After doing a bachelor’s degree in economics, Rezaire completed a research master’s at the Central Saint Martins College of Arts and Design in London. Since beginning her artistic career and through her works, she has been questioning our relationship with the internet, its place in our lives, and the world it is shaping. Her video installations reinvent and deconstruct the aesthetic of the Web to better denounce the development of digital networks as a new form of domination and colonization. Although Rezaire reveals the mechanisms of a “technological neocolonialism,” she also suggests various remedies, including that of the artist-healer, a role she plays in her films in the form of a digital avatar. Her project SENEB (2016), in which she combined yoga with a reconstruction of Egyptian mythology, and the NTU collective (2015) were designed as objects of digital self-care where science and spirituality come together and whose staging involves a reappropriation of the body, not without a touch of humor. Merging cosmic and scientific worlds, Rezaire’s body of work creates paths for reconciliation and new forms of emancipation and connection to the world and others.
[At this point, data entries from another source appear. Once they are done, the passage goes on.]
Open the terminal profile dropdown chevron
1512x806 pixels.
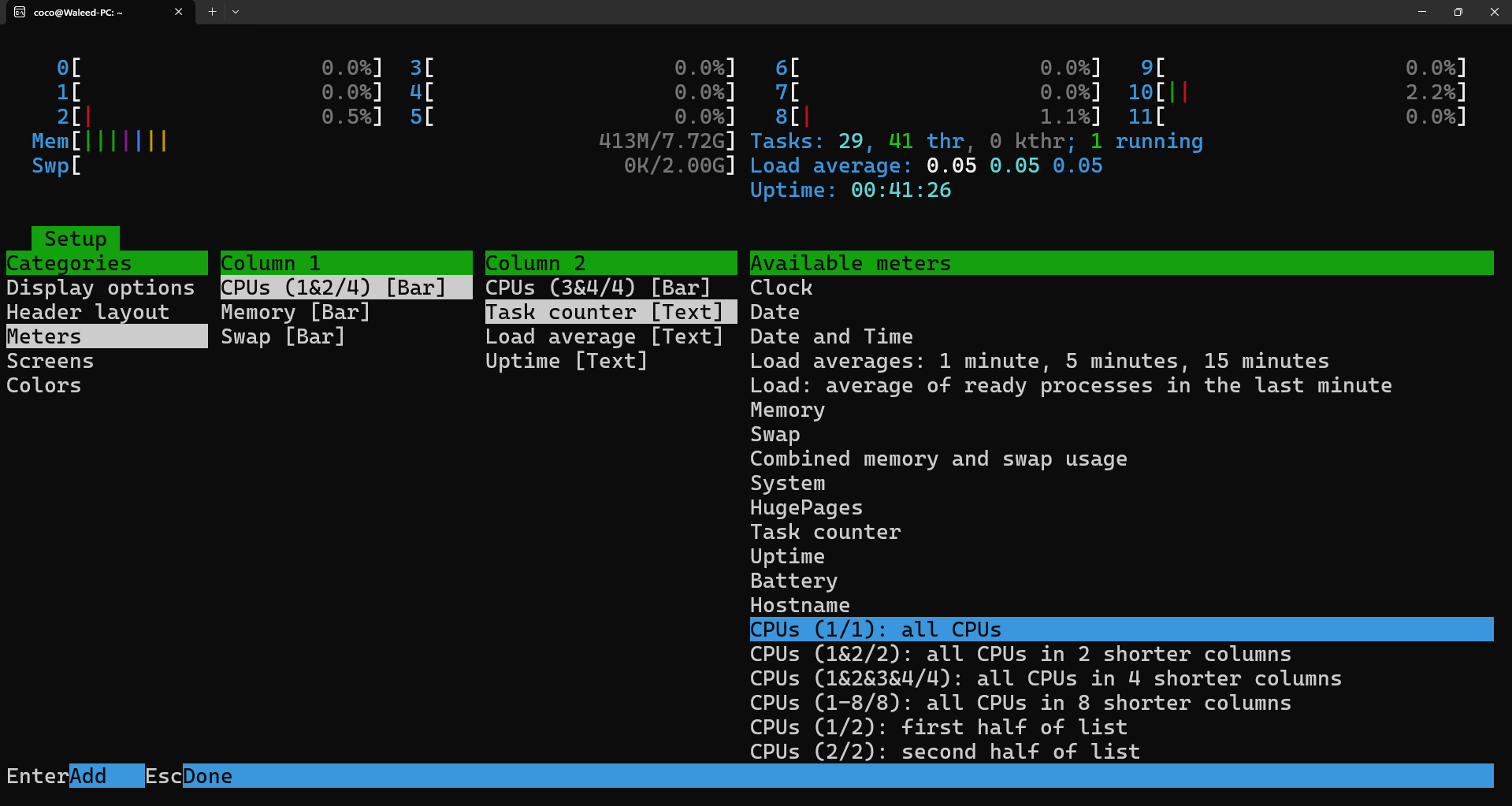235,12
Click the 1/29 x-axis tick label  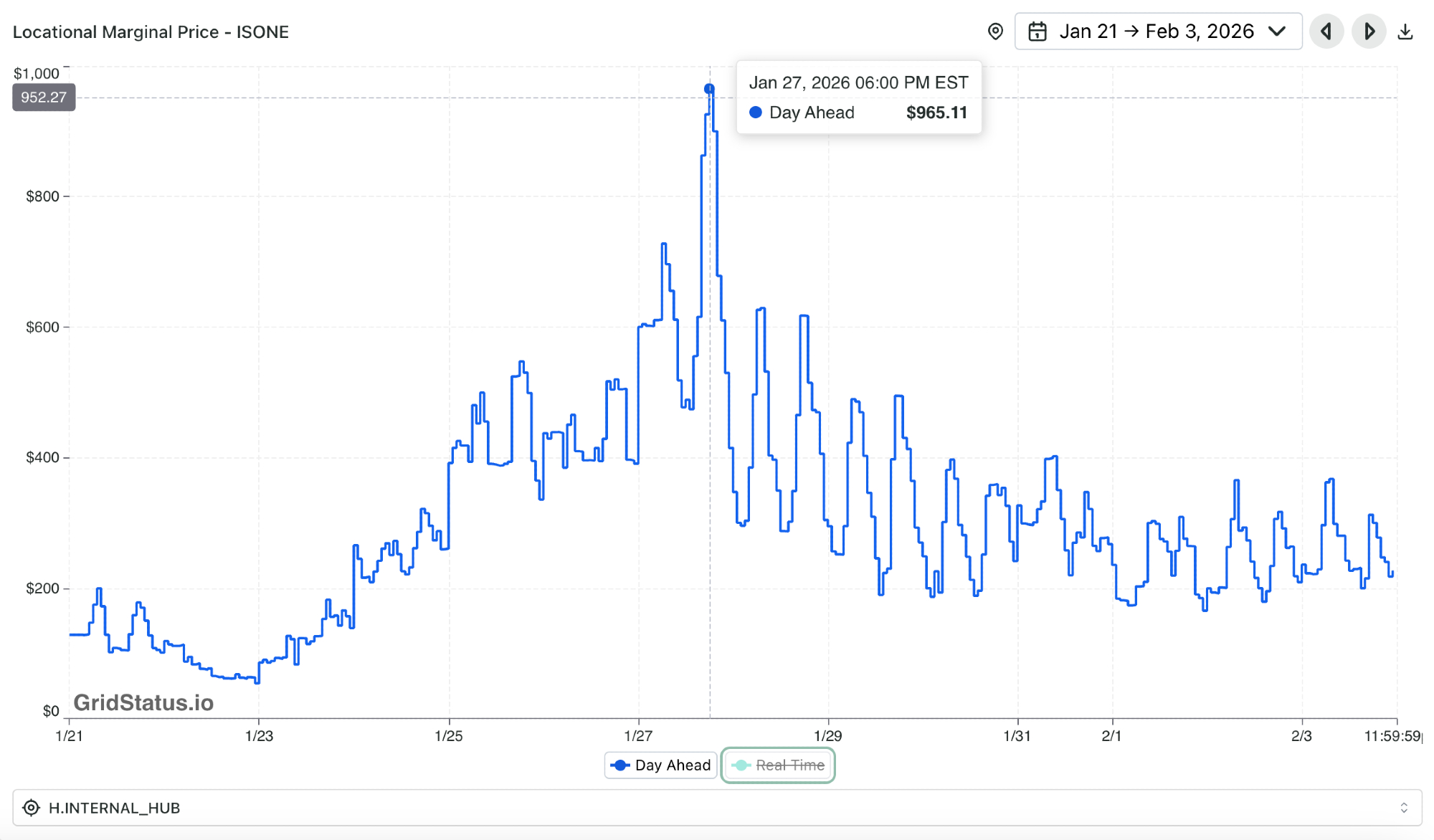point(827,735)
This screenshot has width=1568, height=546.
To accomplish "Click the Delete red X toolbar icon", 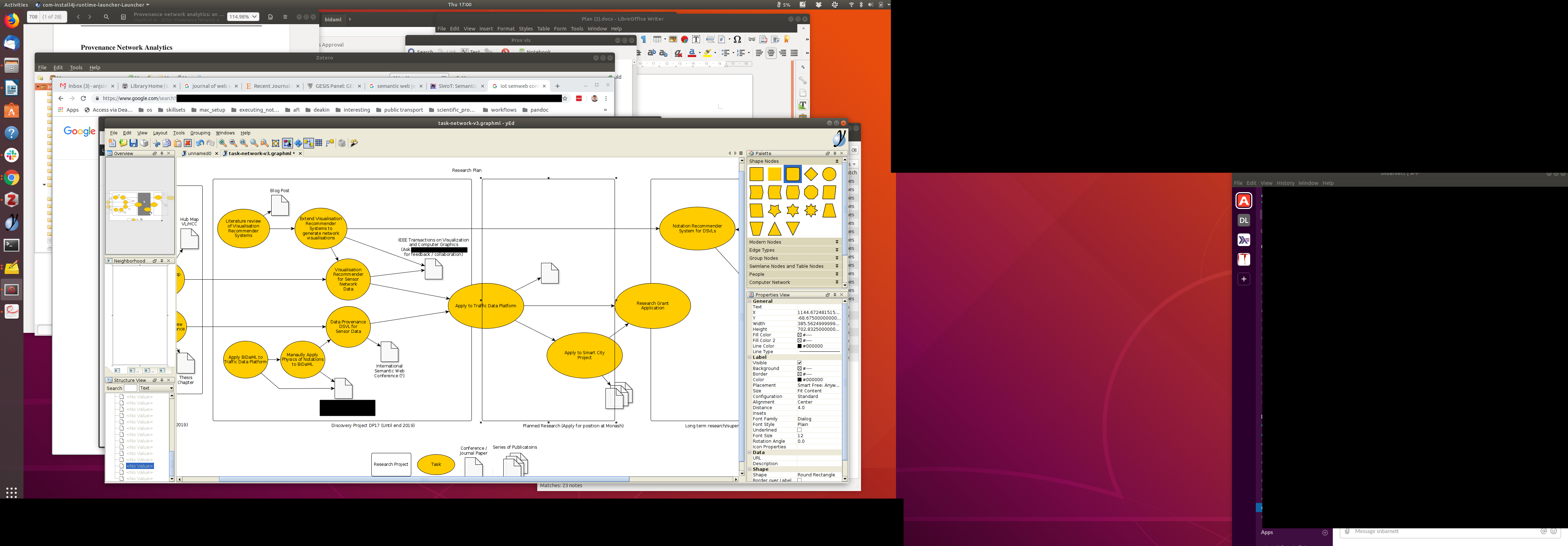I will (188, 143).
Rezaire thus endeavors to extend the traditional definitions of the role usually attributed to artists by going beyond the screen. This desire for care has taken root in her project Amakaba, located in the Amazon Rainforest in French Guyana, where she has been working since 2021. This eco-farm, where the artist is a farmer, doula, and yoga teacher, combines art and the energies of the body, spirits, and nature.
Like her other works, Amakaba is an invitation to reconnect with our own internal database, to upload information directly from the source and calmly navigate among our digital, corporal, and ancestral memories.
Her work has been presented at the Serpentine Gallery, London (2022); Hayward Gallery, London (2022); Sydney Biennale (2022); Busan Biennale (2022); Shanghai Biennale (2021); Palais de Tokyo, Paris (2022); and the Museum of Modern Art, New York (2018).
Tabita Rezaire is represented by the Goodman Gallery (Johannesburg, Cape Town, and London).